The Art of Pipetting
News Feb 05, 2016
When Labware Turns into Sculptures
For most laboratory scientists, pipette tips are an everyday sight, part of the background scenery that barely registers. But somehow Mitra Fabian’s iceberg sculpture ‘B9’ – made from recycled pipette tips – looks ingenious in a ‘real world’ setting.
Mitra Fabian is a sculptor and installation artist who strives to serve a larger purpose when creating her art. “My choice of material is influenced in part by a desire to avoid generating waste," she explains. "I like to recycle materials that would otherwise be destined for the landfill." Mitra almost exclusively works with manufactured material, the leftovers, the by-products, the remnants of human industry.
Currently residing in the San Francisco Bay Area of Northern California, Mitra's choice of pipette tips for the 'B9' sculpture was in part by the large number of biomedical companies in the area. "They often have surplus or out-of-date stock which they are happy to donate,” Mitra explains.
A pipette tip is a plastic component that attaches the orifice end of a micropipette to accurately aspirate and dispense liquids. The need to transfer specific volumes of liquid in both the laboratory and industrial environments has existed for at least two centuries. The earliest serological and volumetric pipettes were large, long glass devices, capable of aspirating and dispensing relatively large liquid volumes of up to perhaps 100 mL. During the first half of the twentieth century, greater emphasis was placed upon the use of smaller sample and reaction volumes or "micro-pipetting" within the laboratory environment, which necessitated the development of considerably smaller and exceedingly more accurate liquid transfer devices. The pipette tip was invented in 1957 with the development of the first micropipette.
The modern pipette tip generally assumes the form of a highly tapered conical structure and is generally molded from polypropylene. The large-bore "sealing end" of the tip allows it to be attached to the hand-held pipette, while the much narrower "orifice end" employs a narrow aperture to accurately control the flow of liquid into and out of the tip in response to the mechanical action of the pipette. The modern tip is an inexpensive, disposable (consumable) tool, used in a repetitive manner in vast numbers. Pipette tips are often augmented with a porous polyethylene filter to prevent aerosol contamination of the pipette.
So, what was Mitra's esthetic behind 'B9'? “I was looking for some translucent plastics that conduct light in interesting ways.
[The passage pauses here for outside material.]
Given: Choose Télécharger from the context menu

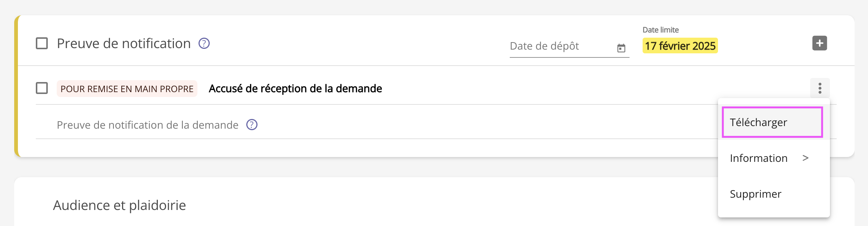Looking at the screenshot, I should point(772,122).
I’d used pipette tips in previous projects, but only clear or yellow tips and, when I came across these blue pipette tips, they immediately reminded me of the sea and ice. At the time, there was a lot in the news about icebergs and global warming, and B9 was the result – it’s actually named after a real iceberg.”
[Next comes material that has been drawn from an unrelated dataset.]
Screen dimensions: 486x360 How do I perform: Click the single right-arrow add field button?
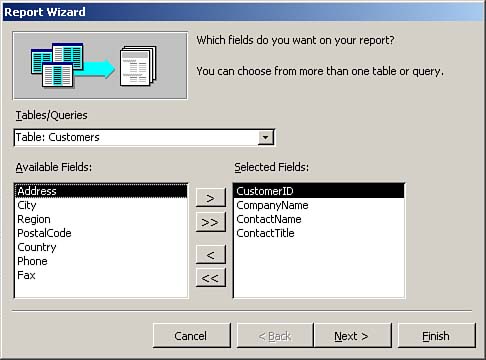coord(211,198)
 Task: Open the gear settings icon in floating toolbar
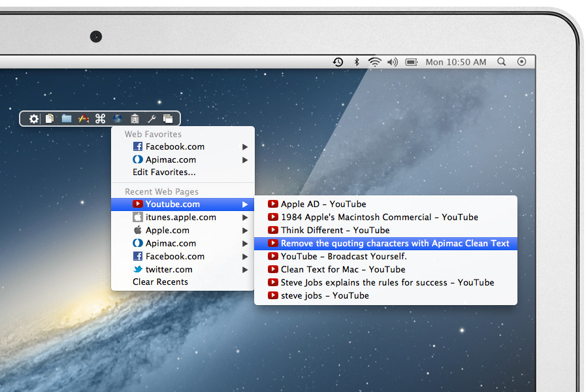click(x=34, y=119)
Mitra gives us the scoop on her experience with pipette tips. "It was, frankly, a complete nightmare putting that piece together! I hadn’t realized when I started was that it would be virtually impossible to glue the tips together. I went through around 20 different kinds of colorless, translucent glue hoping to find something that would work, but to no avail. In the end I just had to really jam them together and use friction to hold them in place." Mitra's experience sounds very similar to those in the lab – the pounding and rocking that can be heard in any lab to jam the tips onto regular pipette shafts!
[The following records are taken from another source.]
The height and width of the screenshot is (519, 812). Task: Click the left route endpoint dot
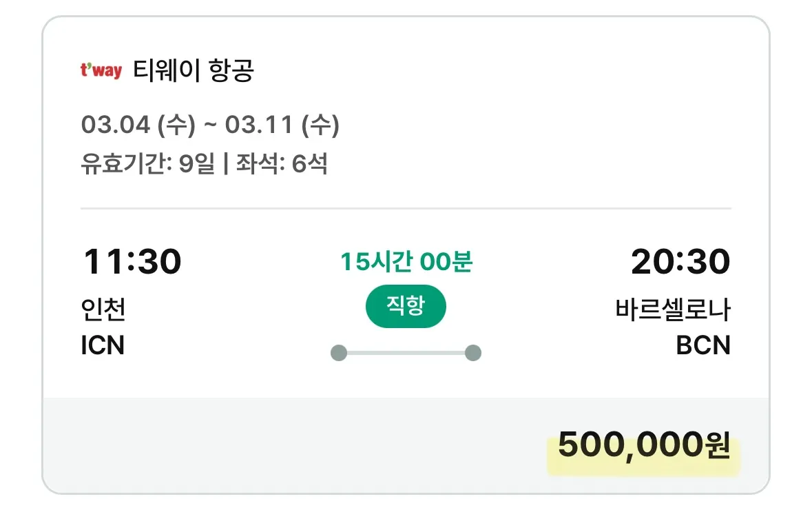point(339,353)
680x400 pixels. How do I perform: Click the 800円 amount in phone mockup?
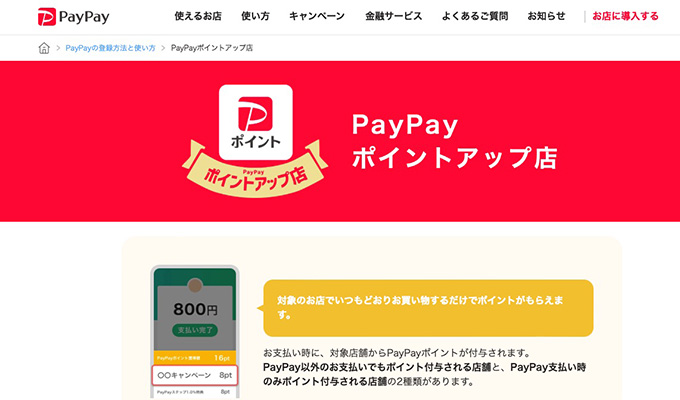(x=195, y=309)
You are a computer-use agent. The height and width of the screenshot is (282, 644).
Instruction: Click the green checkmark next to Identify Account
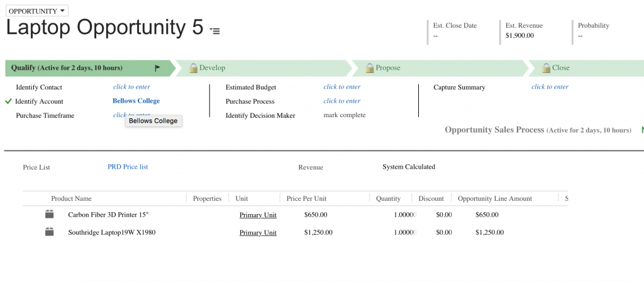(8, 101)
Mitra's artistry is highly respected amongst pipette tip manufacturers like Rainin, a subsidiary of Mettler Toledo, who is committed to finding new ways to further minimize their environmental footprint. Rishi Porecha, Pipette Product Manager at Rainin explains, "We are committed to producing the highest quality products in the most sustainable and environmentally-sensitive manner available. From production and packaging to marketing and distribution, we are actively applying sustainable technologies and techniques today, and have committed to finding new ways to further minimize our environmental footprint in the future. We are grateful for individuals like Mitra who are able to find alternative solutions to help minimize plastic waste".
About Mitra Fabian
Mitra Fabian, who was born in Iran and raised in Boston, received a BA in Art with a minor in Anthropology from Kenyon College in Gambier, Ohio. She later received an MFA from California State University, Northridge. Mirta is currently a professor at West Valley College teaching sculpture and ceramics. Fabian began showing her work nationally in 1997. Her work has been featured in shows at the Museum of Contemporary Craft, the Laguna Art Museum, the Armory Center for the Arts, San Jose Institute of Contemporary Art, Bemis and prominent galleries in Los Angeles and San Francisco. In 2014, Mirta completed a solo exhibition On Site in the Thacher Gallery at the University of San Francisco, San Francisco, CA.